» Texte fourni:
Il venta grand frais du sud-sud-ouest au sud-sud-est, et nous louvoyâmes le reste du jour entre Bonao, Kelang et Manipa, cherchant à faire du chemin dans le sud-ouest. À dix heures du soir, nous eûmes connaissance des terres de l’île Boëro par des feux qui étaient allumés, et comme mon projet était de m’y arrêter, nous passâmes la nuit sur les bords, pour nous en tenir à portée et au vent si nous pouvions. Je savais que les Hollandais avaient sur cette île un comptoir faible, quoiqu’assez riche en rafraîchissements. Dans l’ignorance profonde où nous étions de la situation des affaires en Europe, il ne nous convenait pas d’en venir hasarder les premières nouvelles chez les étrangers, sauf en un lieu où nous aurions été à peu près les plus forts.

» Consigne écrite A:
Selon le texte fourni, qu'est-ce qui permit, à dix heures du soir, de reconnaître les terres de l'île Boëro ?
» Consigne écrite B:
Recopiez à l'identique le passage du texte fourni compris entre « Il venta grand » et « les plus forts. », bornes incluses.
» Consigne écrite C:
Réduisez en liste le paragraphe du texte fourni qui commence par « Il venta grand frais », en gardant ses faits principaux.

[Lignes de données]
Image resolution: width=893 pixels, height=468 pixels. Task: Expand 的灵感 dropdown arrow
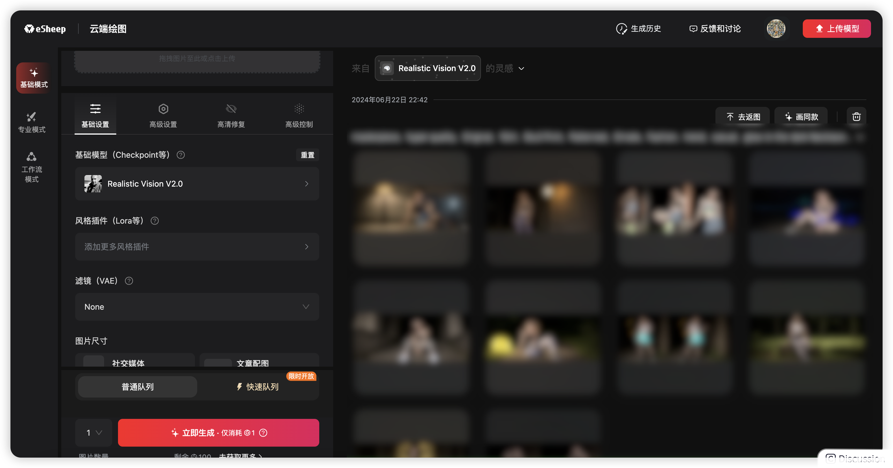click(521, 69)
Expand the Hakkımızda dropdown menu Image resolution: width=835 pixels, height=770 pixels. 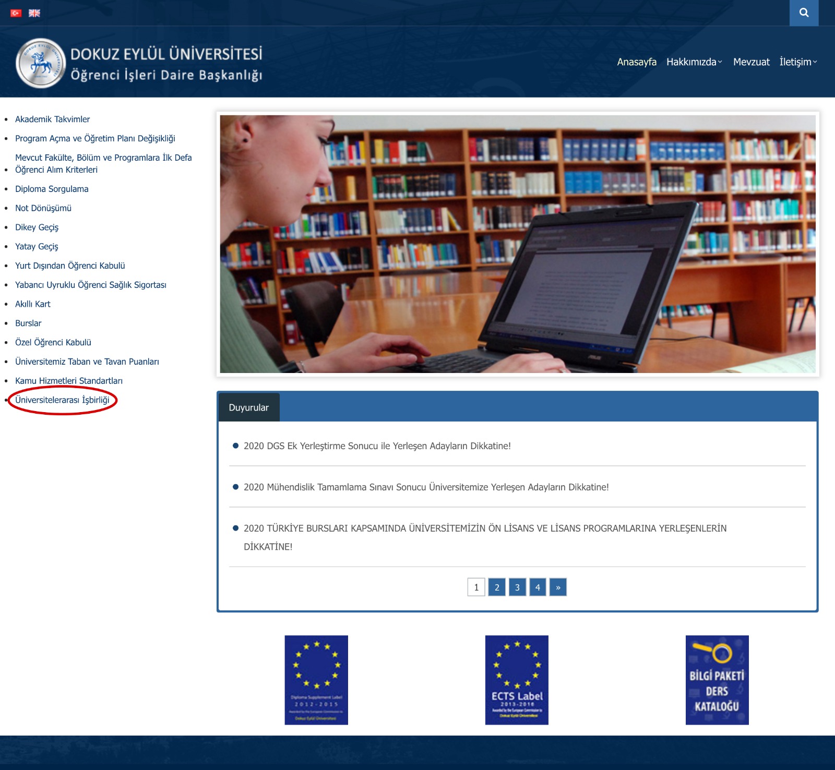point(694,62)
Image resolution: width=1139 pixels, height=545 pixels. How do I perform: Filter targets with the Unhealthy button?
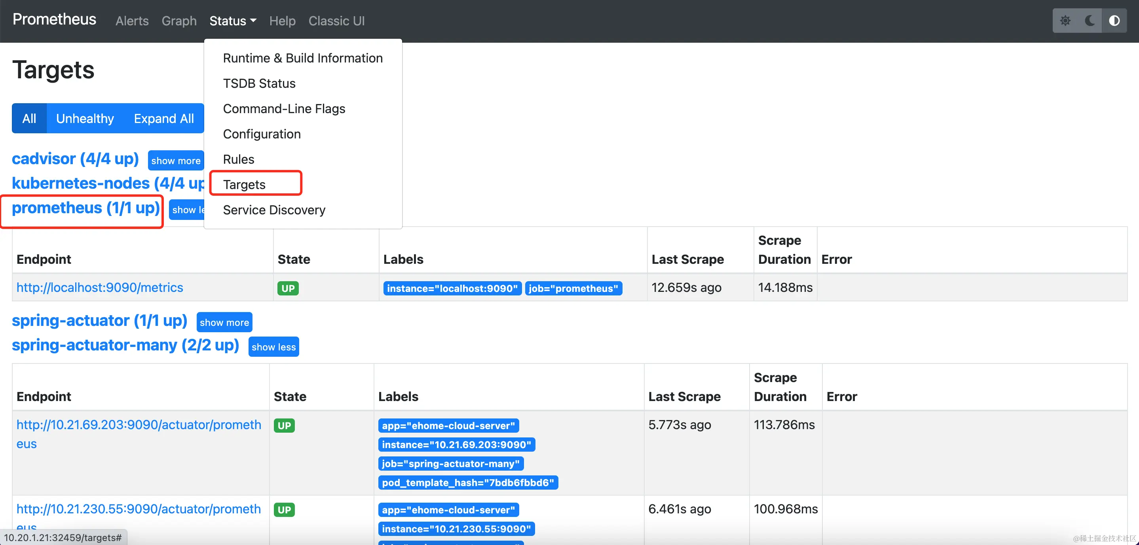tap(85, 118)
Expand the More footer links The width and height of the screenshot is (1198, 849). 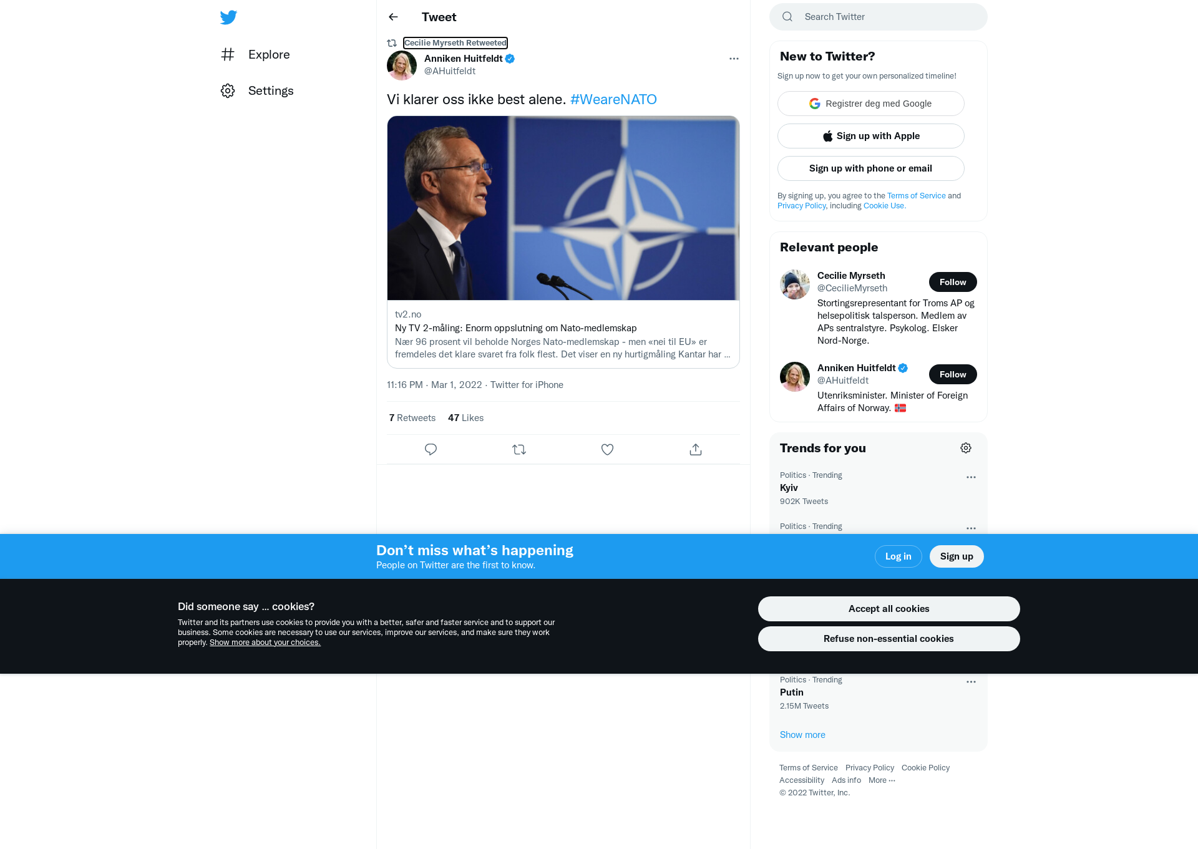882,780
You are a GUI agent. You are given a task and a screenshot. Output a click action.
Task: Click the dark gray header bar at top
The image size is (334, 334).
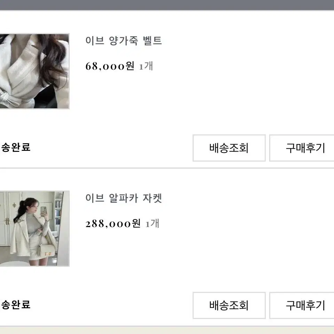pyautogui.click(x=167, y=5)
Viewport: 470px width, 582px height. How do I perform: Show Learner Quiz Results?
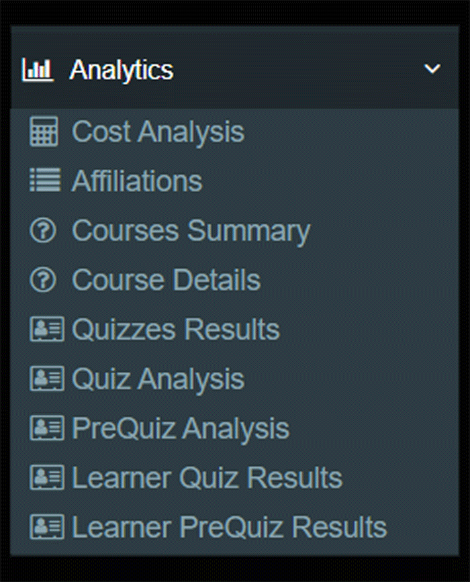pos(207,478)

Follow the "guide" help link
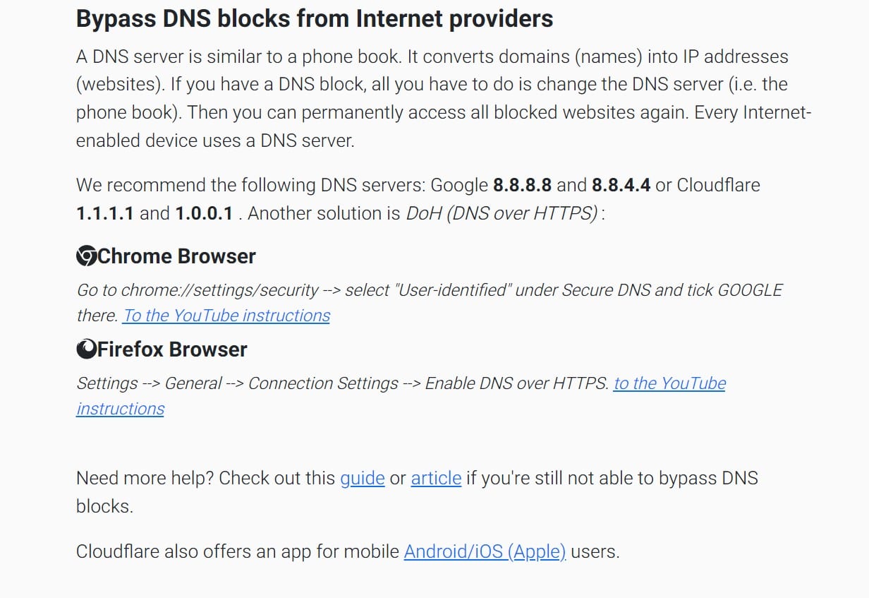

» Réponse écrite A:
Des feux qui étaient allumés.

» Réponse écrite B:
Il venta grand frais du sud-sud-ouest au sud-sud-est, et nous louvoyâmes le reste du jour entre Bonao, Kelang et Manipa, cherchant à faire du chemin dans le sud-ouest. À dix heures du soir, nous eûmes connaissance des terres de l’île Boëro par des feux qui étaient allumés, et comme mon projet était de m’y arrêter, nous passâmes la nuit sur les bords, pour nous en tenir à portée et au vent si nous pouvions. Je savais que les Hollandais avaient sur cette île un comptoir faible, quoiqu’assez riche en rafraîchissements. Dans l’ignorance profonde où nous étions de la situation des affaires en Europe, il ne nous convenait pas d’en venir hasarder les premières nouvelles chez les étrangers, sauf en un lieu où nous aurions été à peu près les plus forts.

» Réponse écrite C:
- Vent grand frais du sud-sud-ouest au sud-sud-est ; louvoyage le reste du jour entre Bonao, Kelang et Manipa pour avancer vers le sud-ouest.
- À dix heures du soir, les terres de l'île Boëro sont reconnues grâce à des feux allumés.
- Projet de s'y arrêter : la nuit se passe sur les bords pour rester à portée de l'île et, si possible, au vent.
- Les Hollandais ont sur cette île un comptoir faible, mais assez riche en rafraîchissements.
- Faute de connaître la situation en Europe, il ne convenait pas d'aller chercher les premières nouvelles chez des étrangers, sauf là où l'on aurait été à peu près les plus forts.